- _Problem_: Retype each of the rows below word for word, without changing anything.

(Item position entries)
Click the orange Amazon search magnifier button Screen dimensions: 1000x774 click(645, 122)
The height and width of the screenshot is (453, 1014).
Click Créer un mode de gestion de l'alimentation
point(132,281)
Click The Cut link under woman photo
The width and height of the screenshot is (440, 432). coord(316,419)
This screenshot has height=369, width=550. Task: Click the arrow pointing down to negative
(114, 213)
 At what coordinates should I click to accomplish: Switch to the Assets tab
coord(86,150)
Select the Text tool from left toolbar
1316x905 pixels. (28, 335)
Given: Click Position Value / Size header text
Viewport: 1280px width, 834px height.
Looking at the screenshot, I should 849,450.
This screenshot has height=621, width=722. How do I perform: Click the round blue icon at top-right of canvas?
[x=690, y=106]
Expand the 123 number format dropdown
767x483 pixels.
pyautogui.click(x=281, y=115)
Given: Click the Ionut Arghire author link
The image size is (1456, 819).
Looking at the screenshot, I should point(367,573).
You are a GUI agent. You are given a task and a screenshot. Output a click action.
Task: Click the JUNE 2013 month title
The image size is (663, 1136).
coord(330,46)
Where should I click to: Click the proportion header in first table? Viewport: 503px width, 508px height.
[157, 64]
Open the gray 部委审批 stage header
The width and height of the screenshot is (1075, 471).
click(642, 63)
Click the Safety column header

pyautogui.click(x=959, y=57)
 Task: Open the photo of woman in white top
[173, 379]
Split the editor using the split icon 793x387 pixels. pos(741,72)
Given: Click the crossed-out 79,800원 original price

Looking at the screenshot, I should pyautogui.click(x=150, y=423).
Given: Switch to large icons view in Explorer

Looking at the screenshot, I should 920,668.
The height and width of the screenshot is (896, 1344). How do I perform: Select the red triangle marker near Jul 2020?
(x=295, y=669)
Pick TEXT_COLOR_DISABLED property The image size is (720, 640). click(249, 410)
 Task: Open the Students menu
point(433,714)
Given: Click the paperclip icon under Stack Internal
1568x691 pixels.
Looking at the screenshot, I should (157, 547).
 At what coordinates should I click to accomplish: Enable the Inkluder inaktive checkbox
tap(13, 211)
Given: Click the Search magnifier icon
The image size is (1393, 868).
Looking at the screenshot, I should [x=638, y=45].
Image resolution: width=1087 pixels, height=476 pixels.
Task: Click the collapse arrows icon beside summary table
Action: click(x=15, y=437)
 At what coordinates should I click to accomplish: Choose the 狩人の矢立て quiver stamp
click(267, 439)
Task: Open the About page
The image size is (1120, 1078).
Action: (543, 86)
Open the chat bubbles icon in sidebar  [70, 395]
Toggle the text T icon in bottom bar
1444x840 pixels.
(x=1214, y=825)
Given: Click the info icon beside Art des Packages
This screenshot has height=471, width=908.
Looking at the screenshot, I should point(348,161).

- _Full response_:
Click the orange Amazon search magnifier button Screen dimensions: 1000x774 click(645, 122)
The height and width of the screenshot is (453, 1014).
Click Créer un mode de gestion de l'alimentation
point(132,281)
Click The Cut link under woman photo
The width and height of the screenshot is (440, 432). coord(316,419)
This screenshot has height=369, width=550. Task: Click the arrow pointing down to negative
(114, 213)
 At what coordinates should I click to accomplish: Switch to the Assets tab
coord(86,150)
Select the Text tool from left toolbar
1316x905 pixels. (28, 335)
Given: Click Position Value / Size header text
Viewport: 1280px width, 834px height.
Looking at the screenshot, I should 849,450.
This screenshot has height=621, width=722. How do I perform: Click the round blue icon at top-right of canvas?
[x=690, y=106]
Expand the 123 number format dropdown
767x483 pixels.
pyautogui.click(x=281, y=115)
Given: Click the Ionut Arghire author link
The image size is (1456, 819).
Looking at the screenshot, I should point(367,573).
You are a GUI agent. You are given a task and a screenshot. Output a click action.
Task: Click the JUNE 2013 month title
The image size is (663, 1136).
coord(330,46)
Where should I click to: Click the proportion header in first table? Viewport: 503px width, 508px height.
[157, 64]
Open the gray 部委审批 stage header
The width and height of the screenshot is (1075, 471).
click(642, 63)
Click the Safety column header

pyautogui.click(x=959, y=57)
 Task: Open the photo of woman in white top
[173, 379]
Split the editor using the split icon 793x387 pixels. pos(741,72)
Given: Click the crossed-out 79,800원 original price

Looking at the screenshot, I should pyautogui.click(x=150, y=423).
Given: Switch to large icons view in Explorer

Looking at the screenshot, I should 920,668.
The height and width of the screenshot is (896, 1344). How do I perform: Select the red triangle marker near Jul 2020?
(x=295, y=669)
Pick TEXT_COLOR_DISABLED property The image size is (720, 640). click(249, 410)
 Task: Open the Students menu
point(433,714)
Given: Click the paperclip icon under Stack Internal
1568x691 pixels.
Looking at the screenshot, I should (157, 547).
 At what coordinates should I click to accomplish: Enable the Inkluder inaktive checkbox
tap(13, 211)
Given: Click the Search magnifier icon
The image size is (1393, 868).
Looking at the screenshot, I should [x=638, y=45].
Image resolution: width=1087 pixels, height=476 pixels.
Task: Click the collapse arrows icon beside summary table
Action: click(x=15, y=437)
 At what coordinates should I click to accomplish: Choose the 狩人の矢立て quiver stamp
click(267, 439)
Task: Open the About page
The image size is (1120, 1078).
Action: (543, 86)
Open the chat bubbles icon in sidebar  [70, 395]
Toggle the text T icon in bottom bar
1444x840 pixels.
(x=1214, y=825)
Given: Click the info icon beside Art des Packages
This screenshot has height=471, width=908.
Looking at the screenshot, I should point(348,161).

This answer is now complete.